You can also check out our website for more details.
Code in this repository is built upon HuggingFace's codebase.
Clone this repository.
pip install -r HaRT/requirements.txt
Optional steps for using a conda environment before installing the requirements above:
conda create -n hart python==3.8
conda activate hart
Download HaRT-Twt model
For model information, see our model_card.md
The current code supports csv and pickle files as data inputs for the following usage for fine-tuning and pre-training and evaluation. Please refer input_formats.md for details on input data formats for pre-training and evaluation, and fine-tuning document- and user-level tasks.
Searches for learning rate in the range of 5e-6 to 5e-4. [run_ft_hart_trials.py]
HaRT/examples/finetuning_optuna_trials/document_classification.sh \
<gpu_comma_separated_list_in_quotes> \
<num_trials> \
<path_to_pretrained_hart> \
<num_labels> \
<path_to_output> \
<path_to_train_data> <path_to_dev_data> <path_to_test_data>
Example Document Sentiment:
The num_trials tells how many Optuna trials to run for a hyperparameter search sweep.
HaRT/examples/finetuning_optuna_trials/document_classification.sh \
"0,1" \
5 \
HaRT/model/hart_pt \
3 \
HaRT/outputs/sentiment \
HaRT/data/datasets/sentiment/sent_train.pkl \
HaRT/data/datasets/sentiment/sent_dev.pkl \
HaRT/data/datasets/sentiment/sent_test.pkl
HaRT/examples/finetuning/hart/document_classification.sh \
<gpu_comma_separated_list_in_quotes> \
<path_to_pretrained_hart> \
<num_labels> \
<path_to_output> \
<path_to_train_data> \
<path_to_dev_data> \
<path_to_test_data>
Example Document Sentiment
HaRT/examples/finetuning/hart/document_classification.sh \
"0,1" \
HaRT/model/hart_pt \
3 \
HaRT/outputs/sentiment \
HaRT/data/datasets/sentiment/sent_train.pkl \
HaRT/data/datasets/sentiment/sent_dev.pkl \
HaRT/data/datasets/sentiment/sent_test.pkl
For Sentiment Analysis:
HaRT/examples/finetuning/hart/sentiment/sent.sh \
<gpu_comma_separated_list_in_quotes> \
<path_to_pretrained_hart> \
<path_to_output>
Example
HaRT/examples/finetuning/hart/sentiment/sent.sh \
"0,1" \
HaRT/model/hart_pt \
HaRT/outputs/sentiment
Please refer finetune.md for commands for all the other document-level finetuning tasks from the paper.

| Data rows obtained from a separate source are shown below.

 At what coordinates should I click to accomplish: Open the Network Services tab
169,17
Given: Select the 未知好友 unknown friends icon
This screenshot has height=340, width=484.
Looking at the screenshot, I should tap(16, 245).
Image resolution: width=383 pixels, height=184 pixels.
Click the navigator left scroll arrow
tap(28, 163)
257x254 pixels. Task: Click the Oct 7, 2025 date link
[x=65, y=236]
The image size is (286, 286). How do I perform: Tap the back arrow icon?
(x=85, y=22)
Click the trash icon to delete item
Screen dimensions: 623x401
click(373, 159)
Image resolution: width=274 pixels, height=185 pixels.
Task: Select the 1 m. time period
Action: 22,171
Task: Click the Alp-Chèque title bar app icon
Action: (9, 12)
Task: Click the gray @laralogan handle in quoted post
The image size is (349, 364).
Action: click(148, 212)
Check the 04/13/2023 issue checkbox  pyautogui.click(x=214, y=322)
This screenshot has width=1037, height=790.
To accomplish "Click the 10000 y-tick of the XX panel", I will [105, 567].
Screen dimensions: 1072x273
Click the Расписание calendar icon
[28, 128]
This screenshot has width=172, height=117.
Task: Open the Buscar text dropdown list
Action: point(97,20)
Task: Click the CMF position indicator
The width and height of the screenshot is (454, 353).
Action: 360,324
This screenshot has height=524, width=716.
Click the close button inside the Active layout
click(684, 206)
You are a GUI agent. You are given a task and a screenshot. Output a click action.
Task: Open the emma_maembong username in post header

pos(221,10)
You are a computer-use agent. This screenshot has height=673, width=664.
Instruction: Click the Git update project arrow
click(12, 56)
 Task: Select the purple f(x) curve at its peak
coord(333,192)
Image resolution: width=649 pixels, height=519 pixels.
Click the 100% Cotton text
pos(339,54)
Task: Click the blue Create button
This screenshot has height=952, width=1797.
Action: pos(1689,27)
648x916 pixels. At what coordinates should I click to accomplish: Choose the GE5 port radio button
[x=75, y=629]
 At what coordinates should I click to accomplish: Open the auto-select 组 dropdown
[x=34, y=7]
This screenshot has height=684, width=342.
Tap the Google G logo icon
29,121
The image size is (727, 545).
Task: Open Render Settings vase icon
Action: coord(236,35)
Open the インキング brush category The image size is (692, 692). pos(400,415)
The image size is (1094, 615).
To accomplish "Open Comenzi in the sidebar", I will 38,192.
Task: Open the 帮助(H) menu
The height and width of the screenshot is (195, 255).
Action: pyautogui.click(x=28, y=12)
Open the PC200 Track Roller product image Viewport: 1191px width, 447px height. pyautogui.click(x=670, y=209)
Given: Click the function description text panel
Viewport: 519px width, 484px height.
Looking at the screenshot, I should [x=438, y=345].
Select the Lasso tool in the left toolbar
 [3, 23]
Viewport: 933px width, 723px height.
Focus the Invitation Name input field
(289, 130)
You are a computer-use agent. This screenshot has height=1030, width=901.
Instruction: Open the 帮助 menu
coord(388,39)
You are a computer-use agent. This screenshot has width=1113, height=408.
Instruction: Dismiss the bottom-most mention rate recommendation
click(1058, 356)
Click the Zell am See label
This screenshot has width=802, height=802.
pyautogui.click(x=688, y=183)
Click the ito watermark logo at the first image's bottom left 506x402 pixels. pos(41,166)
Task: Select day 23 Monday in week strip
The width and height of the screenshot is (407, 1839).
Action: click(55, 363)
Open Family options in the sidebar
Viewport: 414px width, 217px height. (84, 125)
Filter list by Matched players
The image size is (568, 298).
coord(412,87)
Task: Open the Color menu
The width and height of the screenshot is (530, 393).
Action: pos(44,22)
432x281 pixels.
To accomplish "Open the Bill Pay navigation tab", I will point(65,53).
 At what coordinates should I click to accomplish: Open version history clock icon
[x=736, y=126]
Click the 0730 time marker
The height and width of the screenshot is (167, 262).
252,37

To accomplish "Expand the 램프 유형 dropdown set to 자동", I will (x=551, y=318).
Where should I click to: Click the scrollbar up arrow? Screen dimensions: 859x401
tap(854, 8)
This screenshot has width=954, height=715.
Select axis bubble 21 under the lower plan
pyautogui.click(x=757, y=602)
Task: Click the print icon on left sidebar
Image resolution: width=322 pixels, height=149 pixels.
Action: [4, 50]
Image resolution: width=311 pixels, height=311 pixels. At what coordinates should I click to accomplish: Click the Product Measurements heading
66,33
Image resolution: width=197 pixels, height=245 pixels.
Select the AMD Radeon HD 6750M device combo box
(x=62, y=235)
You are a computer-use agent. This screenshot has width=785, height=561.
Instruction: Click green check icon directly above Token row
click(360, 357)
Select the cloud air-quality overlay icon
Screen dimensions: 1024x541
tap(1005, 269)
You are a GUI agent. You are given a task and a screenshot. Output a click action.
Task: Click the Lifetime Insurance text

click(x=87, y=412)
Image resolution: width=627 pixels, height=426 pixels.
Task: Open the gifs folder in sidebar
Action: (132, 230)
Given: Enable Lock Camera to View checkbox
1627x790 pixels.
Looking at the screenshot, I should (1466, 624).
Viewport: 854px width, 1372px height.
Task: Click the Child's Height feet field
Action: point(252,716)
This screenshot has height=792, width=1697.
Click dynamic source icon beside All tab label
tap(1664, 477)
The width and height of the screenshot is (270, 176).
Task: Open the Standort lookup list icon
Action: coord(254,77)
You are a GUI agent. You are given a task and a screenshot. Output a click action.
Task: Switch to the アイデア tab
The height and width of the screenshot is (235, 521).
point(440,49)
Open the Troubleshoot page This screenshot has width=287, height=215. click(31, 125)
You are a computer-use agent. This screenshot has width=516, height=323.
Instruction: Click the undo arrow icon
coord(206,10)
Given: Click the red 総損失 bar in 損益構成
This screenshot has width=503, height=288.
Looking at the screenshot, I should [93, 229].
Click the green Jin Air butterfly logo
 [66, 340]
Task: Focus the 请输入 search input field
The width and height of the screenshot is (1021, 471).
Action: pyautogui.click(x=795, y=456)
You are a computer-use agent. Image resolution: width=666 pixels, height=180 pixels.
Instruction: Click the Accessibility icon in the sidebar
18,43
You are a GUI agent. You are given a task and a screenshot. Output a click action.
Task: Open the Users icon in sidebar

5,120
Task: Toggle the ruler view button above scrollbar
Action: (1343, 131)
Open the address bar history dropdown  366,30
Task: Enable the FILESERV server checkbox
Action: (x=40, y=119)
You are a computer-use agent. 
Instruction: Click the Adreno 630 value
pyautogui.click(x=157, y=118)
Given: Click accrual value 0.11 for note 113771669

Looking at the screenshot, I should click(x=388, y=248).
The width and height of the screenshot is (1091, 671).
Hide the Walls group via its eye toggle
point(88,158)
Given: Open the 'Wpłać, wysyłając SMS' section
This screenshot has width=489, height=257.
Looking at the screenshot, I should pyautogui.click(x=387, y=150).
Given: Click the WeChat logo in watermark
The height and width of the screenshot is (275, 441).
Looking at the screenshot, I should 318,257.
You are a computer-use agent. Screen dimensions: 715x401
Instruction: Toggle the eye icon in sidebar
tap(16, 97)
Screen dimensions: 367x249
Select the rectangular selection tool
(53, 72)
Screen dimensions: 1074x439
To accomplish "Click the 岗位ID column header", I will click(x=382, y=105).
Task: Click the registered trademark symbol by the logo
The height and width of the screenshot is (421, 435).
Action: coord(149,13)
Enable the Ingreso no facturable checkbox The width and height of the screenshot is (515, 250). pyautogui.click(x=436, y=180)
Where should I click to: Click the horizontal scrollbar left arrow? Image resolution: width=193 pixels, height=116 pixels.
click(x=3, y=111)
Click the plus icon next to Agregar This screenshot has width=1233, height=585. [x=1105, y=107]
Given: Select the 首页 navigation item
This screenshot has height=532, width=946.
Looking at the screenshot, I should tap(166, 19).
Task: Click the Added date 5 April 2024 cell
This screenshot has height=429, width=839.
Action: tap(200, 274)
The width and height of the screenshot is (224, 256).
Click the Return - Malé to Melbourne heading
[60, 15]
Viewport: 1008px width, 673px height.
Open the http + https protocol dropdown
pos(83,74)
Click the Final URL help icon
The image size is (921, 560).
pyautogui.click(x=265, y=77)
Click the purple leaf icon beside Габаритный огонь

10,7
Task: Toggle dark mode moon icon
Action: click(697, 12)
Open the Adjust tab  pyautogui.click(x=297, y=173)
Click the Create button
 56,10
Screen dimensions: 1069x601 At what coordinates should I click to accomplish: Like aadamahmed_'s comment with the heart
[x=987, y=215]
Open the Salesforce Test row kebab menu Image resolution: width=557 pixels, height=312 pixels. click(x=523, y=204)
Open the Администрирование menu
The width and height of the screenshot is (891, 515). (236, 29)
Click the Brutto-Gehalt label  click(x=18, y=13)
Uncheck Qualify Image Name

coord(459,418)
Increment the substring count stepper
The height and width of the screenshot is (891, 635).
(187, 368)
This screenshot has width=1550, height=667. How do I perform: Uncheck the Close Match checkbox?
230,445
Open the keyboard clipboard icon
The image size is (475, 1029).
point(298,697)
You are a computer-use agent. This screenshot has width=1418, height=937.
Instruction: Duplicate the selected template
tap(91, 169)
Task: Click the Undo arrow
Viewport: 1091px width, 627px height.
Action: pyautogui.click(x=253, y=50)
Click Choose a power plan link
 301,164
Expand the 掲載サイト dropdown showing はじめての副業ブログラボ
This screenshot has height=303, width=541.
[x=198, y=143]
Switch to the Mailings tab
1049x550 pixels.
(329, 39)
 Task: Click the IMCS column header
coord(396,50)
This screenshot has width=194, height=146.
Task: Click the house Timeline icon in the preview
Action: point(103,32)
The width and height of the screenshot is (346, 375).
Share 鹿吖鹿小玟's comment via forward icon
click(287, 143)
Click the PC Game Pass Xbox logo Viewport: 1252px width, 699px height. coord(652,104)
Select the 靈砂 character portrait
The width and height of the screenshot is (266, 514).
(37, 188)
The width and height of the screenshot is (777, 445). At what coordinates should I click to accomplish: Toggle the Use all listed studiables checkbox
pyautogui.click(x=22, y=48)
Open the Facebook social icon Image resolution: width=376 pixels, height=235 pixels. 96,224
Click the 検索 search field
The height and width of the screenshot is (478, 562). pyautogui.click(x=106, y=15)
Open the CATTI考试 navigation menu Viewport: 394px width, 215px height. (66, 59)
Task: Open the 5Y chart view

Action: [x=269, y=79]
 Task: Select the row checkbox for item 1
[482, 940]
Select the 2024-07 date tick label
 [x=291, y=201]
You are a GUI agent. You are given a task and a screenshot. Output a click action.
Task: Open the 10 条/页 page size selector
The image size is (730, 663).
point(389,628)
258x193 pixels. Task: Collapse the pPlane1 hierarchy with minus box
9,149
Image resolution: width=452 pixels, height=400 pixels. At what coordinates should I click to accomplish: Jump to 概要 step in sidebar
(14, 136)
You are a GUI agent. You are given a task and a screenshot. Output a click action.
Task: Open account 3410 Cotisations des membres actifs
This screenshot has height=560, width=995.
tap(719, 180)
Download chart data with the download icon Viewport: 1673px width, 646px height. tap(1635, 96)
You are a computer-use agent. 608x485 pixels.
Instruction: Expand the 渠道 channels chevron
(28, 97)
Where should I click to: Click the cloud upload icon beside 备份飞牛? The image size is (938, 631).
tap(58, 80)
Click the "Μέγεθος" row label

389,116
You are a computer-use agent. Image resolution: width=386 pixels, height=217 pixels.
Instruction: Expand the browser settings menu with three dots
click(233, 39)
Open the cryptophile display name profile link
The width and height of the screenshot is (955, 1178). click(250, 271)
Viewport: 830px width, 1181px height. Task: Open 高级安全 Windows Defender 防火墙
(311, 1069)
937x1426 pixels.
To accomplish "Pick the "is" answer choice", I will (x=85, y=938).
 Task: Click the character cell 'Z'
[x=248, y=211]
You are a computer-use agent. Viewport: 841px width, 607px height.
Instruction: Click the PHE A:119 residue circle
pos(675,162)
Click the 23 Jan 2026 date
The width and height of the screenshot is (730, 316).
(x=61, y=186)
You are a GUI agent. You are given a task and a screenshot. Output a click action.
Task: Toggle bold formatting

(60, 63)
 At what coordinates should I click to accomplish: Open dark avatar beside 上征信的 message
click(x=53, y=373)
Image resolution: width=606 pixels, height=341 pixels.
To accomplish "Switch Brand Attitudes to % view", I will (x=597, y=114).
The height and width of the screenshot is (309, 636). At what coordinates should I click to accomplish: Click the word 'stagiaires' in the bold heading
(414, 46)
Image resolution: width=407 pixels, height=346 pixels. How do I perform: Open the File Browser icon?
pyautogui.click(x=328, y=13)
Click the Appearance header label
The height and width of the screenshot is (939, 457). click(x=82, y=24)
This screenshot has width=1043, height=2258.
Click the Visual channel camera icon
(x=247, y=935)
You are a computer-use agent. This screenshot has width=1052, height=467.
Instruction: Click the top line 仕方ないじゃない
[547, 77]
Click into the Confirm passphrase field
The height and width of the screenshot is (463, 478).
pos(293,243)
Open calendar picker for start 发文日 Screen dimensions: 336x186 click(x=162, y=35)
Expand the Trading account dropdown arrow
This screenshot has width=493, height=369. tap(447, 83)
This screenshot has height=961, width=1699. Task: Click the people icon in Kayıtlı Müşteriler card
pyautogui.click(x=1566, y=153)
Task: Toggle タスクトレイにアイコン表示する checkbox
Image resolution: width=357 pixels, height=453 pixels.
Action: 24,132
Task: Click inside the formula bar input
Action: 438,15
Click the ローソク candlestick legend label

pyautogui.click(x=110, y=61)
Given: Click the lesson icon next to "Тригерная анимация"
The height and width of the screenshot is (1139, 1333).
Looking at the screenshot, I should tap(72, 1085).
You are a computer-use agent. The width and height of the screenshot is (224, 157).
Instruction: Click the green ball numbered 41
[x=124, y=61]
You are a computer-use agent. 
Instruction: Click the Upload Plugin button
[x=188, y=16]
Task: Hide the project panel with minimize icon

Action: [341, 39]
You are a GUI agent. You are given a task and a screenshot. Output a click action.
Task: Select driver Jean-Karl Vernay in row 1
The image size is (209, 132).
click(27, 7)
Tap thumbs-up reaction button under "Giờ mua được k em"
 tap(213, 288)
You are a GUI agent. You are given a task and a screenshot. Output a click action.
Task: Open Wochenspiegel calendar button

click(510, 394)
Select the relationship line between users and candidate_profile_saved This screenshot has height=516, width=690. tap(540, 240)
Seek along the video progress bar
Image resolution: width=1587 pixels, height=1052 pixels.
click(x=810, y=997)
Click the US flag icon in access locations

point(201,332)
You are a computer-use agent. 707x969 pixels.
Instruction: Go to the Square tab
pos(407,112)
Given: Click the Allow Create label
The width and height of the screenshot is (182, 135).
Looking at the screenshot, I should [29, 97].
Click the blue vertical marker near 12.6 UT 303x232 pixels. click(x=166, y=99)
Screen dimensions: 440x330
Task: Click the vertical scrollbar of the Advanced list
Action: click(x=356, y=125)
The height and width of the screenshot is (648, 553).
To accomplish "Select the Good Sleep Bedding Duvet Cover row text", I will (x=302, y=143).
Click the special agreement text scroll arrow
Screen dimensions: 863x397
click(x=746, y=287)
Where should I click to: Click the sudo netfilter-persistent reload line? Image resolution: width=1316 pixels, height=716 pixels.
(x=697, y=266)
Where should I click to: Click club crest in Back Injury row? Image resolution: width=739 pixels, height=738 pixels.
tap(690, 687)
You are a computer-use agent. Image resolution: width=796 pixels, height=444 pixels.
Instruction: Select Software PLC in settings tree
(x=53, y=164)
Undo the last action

HaRT/examples/finetuning/hart/user_level_task.sh \
<gpu_comma_separated_list_in_quotes> \
<path_to_pretrained_hart> \
<num_labels> \
<metric> \
<path_to_output> \
<path_to_train_data> \
<path_to_dev_data> \
<path_to_test_data>
Example for a regression task:
The num_labels will be 1.
The metric can be either 'eval_r' for pearson r correlation or eval_r_dis for dis-attenuated pearson r correlation.
HaRT/examples/finetuning/hart/user_level_task.sh \
"0,1" \
HaRT/model/hart_pt \
1 \
eval_r \
HaRT/outputs/user_regression \
HaRT/data/datasets/user_train.pkl \
HaRT/data/datasets/user_dev.pkl \
HaRT/data/datasets/user_test.pkl
Example for a classification task:
The num_labels will be >1.
The metric will be 'eval_f1' for weighted F1.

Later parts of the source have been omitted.